▶ **Work to complete**
Can you print, word for word, the part of the piece on human brown fat that opens with "Barbara Cannon and" and closes with "through food-related stimuli."?

▶ **Extract**
——

Yes, even human brown fat is on fire!
Barbara Cannon and Jan Nedergaard
That adult humans possess brown fat is now accepted — but is the brown fat metabolically active? Does human brown fat actually combust fat to release heat? In this issue of the JCI, Ouellet et al. demonstrate that metabolism in brown fat really is increased when adult humans are exposed to cold. This boosts the possibility that calorie combustion in brown fat may be of significance for our metabolism and, correspondingly, that the absence of brown fat may increase our proneness to obesity — provided that brown fat becomes activated not only by cold but also through food-related stimuli.
Brown adipose tissue is unique in possessing the ability to directly transfer energy from food into heat (1). This is due to the equally unique ability of its characteristic protein uncoupling protein 1 (UCP1) to allow for combustion of food energy in the brown fat mitochondria. Through this, brown fat produces heat for defense against cold — and may prevent obesity by allowing for combustion of energy, instead of storing the excess energy as fat. Brown adipose tissue has long been accepted as a metabolically important organ in small mammals (rats, mice), but only within the last five years has it been brought forward as a possibly metabolically significant tissue in adult humans.
Anatomically, brown adipose tissue in adult humans is found primarily in depots in the neck and around the clavicles (Figure 1). However, accepting the anatomical presence of the tissue is not the same as accepting that it plays an important metabolic role. Acceptance of brown adipose tissue as a significant factor in the metabolism of adult humans will be a stepwise process. Ouellet et al. (2) provide an important further step in this process. They demonstrate that brown adipose tissue in adult humans is actually metabolically highly active when it is stimulated physiologically, that is, even human brown fat is on fire.

——

[Collected data entries]

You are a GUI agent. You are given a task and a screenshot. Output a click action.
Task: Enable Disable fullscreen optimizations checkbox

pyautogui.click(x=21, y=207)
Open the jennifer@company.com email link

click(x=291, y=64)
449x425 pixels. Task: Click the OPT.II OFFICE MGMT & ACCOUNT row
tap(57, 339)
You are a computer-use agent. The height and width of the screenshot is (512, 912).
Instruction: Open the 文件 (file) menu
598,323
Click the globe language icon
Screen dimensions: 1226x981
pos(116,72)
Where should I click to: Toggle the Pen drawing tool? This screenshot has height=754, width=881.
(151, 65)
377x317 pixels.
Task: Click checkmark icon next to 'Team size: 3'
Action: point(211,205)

——

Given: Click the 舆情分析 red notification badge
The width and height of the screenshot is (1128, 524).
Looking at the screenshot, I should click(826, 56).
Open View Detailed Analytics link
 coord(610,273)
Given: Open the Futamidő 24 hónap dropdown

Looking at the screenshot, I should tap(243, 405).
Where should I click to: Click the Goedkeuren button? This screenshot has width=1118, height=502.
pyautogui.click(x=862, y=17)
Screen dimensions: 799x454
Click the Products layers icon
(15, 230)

——

▶ **Solution for this task**
Barbara Cannon and Jan Nedergaard
That adult humans possess brown fat is now accepted — but is the brown fat metabolically active? Does human brown fat actually combust fat to release heat? In this issue of the JCI, Ouellet et al. demonstrate that metabolism in brown fat really is increased when adult humans are exposed to cold. This boosts the possibility that calorie combustion in brown fat may be of significance for our metabolism and, correspondingly, that the absence of brown fat may increase our proneness to obesity — provided that brown fat becomes activated not only by cold but also through food-related stimuli.